What is Endometriosis?

"en-dow-mee-tree-ow-sis"

Chronic, Systemic, Inflammatory Disease

Endometriosis is a chronic, systemic, inflammatory disease. It occurs when tissue similar, but not the same, as the lining of the uterus is found in other areas of the body. The disease can result in the formation of lesions, adhesions, organ dysfunction & more. It is most commonly found in and on the cul-de-sac, ovaries, fallopian tubes, appendix, bowels, bladder and thoracic area. Endometriosis can affect every major organ system and bodily function. It can cause intense, severe & often debilitating pain at any time, including menstrual cycles for some people. Endometriosis affects 1 in 10 individuals AFAB but it has been found across all genders. There is no known cause or cure for endometriosis.

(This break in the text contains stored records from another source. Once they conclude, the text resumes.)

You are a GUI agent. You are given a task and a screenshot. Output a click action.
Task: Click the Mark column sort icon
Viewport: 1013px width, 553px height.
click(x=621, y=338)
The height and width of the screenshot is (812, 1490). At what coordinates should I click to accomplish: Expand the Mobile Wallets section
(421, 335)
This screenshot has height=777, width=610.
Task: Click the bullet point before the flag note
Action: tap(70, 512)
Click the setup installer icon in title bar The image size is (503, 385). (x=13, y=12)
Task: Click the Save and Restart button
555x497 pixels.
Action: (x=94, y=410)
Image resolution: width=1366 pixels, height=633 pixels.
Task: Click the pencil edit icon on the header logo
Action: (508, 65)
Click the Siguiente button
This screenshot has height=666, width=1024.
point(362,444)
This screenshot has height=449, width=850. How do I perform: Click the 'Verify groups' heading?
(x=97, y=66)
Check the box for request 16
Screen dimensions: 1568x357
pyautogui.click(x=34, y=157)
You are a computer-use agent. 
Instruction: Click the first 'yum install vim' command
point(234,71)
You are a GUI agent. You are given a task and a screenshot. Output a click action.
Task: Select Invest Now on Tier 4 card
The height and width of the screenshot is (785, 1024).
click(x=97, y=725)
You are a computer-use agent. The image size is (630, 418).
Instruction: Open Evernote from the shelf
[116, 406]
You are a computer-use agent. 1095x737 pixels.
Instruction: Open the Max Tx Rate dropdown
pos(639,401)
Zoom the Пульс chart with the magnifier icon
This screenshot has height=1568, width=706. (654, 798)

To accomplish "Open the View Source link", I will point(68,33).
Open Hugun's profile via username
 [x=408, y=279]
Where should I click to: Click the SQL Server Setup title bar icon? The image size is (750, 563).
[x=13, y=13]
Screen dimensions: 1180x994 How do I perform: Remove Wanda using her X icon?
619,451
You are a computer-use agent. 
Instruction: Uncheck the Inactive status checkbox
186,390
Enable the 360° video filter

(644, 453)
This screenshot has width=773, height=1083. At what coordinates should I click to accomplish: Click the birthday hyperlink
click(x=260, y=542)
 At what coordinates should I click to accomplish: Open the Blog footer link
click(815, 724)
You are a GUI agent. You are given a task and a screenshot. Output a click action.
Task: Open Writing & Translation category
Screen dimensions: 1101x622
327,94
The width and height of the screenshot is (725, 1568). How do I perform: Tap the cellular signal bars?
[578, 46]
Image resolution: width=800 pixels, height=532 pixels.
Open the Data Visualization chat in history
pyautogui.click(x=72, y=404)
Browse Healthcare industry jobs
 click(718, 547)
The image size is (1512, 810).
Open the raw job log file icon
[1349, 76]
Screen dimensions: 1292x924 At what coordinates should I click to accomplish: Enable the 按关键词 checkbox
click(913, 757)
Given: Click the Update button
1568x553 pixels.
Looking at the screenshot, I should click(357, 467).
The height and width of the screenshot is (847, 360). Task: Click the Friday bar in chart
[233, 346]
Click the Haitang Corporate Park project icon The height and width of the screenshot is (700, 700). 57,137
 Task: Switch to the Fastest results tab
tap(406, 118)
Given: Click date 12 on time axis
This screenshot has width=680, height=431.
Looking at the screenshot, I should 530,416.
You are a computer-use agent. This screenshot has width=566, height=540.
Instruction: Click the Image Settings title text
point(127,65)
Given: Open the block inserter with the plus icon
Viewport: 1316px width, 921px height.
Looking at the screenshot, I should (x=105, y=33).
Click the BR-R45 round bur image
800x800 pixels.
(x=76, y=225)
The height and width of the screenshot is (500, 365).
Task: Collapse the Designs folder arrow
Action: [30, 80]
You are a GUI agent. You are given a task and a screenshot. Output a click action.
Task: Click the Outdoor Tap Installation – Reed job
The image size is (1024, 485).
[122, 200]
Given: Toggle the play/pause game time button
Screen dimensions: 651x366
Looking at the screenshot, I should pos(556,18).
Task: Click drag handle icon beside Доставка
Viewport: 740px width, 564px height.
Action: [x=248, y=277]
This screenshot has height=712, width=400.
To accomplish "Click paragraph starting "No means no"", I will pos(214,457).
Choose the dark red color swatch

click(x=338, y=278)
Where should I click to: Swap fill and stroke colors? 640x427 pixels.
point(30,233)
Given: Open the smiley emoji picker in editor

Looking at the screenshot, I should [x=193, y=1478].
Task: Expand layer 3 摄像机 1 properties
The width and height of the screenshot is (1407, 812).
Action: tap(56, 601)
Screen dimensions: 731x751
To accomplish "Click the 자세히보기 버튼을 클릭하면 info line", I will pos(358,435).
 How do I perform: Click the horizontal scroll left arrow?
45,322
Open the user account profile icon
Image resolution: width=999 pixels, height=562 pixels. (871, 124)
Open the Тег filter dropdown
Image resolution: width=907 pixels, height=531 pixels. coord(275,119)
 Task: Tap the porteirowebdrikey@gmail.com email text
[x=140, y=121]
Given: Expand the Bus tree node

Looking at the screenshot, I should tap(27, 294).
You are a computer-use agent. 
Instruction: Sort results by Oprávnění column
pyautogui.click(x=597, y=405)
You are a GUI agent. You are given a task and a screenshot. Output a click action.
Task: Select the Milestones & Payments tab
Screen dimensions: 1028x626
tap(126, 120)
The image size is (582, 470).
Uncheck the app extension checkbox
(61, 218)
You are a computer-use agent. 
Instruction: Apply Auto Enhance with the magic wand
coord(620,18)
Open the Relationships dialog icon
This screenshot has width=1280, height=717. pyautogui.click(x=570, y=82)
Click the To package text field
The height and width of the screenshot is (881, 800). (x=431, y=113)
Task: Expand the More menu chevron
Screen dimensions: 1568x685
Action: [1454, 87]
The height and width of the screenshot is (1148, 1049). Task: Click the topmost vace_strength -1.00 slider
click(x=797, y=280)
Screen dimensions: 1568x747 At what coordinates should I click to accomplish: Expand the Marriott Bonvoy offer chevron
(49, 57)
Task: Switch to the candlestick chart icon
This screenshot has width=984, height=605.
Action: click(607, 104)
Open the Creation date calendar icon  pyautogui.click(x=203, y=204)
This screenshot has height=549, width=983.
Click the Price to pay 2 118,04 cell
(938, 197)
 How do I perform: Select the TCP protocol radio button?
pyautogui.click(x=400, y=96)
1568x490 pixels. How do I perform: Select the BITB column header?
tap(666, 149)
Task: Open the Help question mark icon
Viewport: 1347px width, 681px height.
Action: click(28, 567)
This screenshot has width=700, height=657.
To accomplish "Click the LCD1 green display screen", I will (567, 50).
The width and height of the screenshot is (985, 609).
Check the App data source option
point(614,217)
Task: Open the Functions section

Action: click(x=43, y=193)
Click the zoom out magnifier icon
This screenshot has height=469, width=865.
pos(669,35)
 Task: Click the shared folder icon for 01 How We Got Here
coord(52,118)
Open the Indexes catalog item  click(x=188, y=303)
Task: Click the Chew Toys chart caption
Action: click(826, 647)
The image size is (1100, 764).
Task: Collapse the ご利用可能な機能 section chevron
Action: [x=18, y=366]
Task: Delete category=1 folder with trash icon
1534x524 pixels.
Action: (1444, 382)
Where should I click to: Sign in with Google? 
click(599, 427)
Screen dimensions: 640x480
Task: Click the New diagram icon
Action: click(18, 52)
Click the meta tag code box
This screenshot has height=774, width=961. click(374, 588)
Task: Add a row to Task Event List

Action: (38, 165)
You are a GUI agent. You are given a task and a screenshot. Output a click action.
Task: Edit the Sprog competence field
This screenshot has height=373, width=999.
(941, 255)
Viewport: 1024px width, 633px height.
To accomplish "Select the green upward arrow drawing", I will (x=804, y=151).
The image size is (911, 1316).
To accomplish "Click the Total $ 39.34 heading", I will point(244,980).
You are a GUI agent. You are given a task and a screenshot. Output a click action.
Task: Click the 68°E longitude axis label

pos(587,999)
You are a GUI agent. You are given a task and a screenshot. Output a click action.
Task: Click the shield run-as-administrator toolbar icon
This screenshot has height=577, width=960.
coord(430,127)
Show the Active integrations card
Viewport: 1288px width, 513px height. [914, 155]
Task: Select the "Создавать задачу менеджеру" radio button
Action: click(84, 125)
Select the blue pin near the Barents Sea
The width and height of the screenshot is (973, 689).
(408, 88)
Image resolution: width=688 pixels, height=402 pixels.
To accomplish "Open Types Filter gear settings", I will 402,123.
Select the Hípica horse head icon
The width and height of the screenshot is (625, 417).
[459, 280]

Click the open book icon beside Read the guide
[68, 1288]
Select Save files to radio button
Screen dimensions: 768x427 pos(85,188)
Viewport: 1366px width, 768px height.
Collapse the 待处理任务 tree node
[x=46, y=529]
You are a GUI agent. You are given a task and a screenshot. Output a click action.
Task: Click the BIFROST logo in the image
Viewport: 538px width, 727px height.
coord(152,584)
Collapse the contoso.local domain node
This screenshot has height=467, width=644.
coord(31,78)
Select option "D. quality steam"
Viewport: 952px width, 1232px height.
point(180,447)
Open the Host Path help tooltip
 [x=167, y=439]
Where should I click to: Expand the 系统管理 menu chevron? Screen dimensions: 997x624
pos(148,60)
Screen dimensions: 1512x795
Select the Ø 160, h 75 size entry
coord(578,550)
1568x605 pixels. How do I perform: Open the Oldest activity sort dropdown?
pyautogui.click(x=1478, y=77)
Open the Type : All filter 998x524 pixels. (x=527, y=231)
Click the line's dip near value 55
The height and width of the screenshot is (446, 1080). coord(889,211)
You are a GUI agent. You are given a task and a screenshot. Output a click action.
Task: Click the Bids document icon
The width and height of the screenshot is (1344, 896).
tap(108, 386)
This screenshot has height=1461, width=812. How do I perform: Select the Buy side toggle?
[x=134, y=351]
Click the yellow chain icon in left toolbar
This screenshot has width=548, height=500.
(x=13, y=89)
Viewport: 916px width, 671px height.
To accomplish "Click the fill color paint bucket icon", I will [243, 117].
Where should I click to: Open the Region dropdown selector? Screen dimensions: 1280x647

1 in 10 have Endometriosis

Symptoms

  • Heavy periods
  • Excessive period pain
  • Abnormal pelvic pain
  • Painful with sex
  • Pain, frequency or burning with urination

  • Bloating, nausea, diarrhea, constipation or pain with bowel movements
  • Stabbing pains up and under ribs
  • Pain with exercise or activities
  • Fatigue Symptoms that increase randomly or with periods
  • formation of endometriomas, fibroids and/or adhesions
  • other co-morbidities such as autoimmune conditions, digestive conditions and dysautonomia conditions

Disease Location

Endometriosis can be found in and across all these areas of the body (listed from most to least common):

  • Pelvis (cul-de-sac, peritoneum, bladder, bowels, intestines, ovaries and fallopian tubes)
  • Gastrointestinal tract and urinary tract
  • Diaphragm and lungs
  • And rarely the pulmonary system, extremities, skin, central nervous system, spleen, brain, soleus/gastrocnemius muscles, adrenal glands, nose and more.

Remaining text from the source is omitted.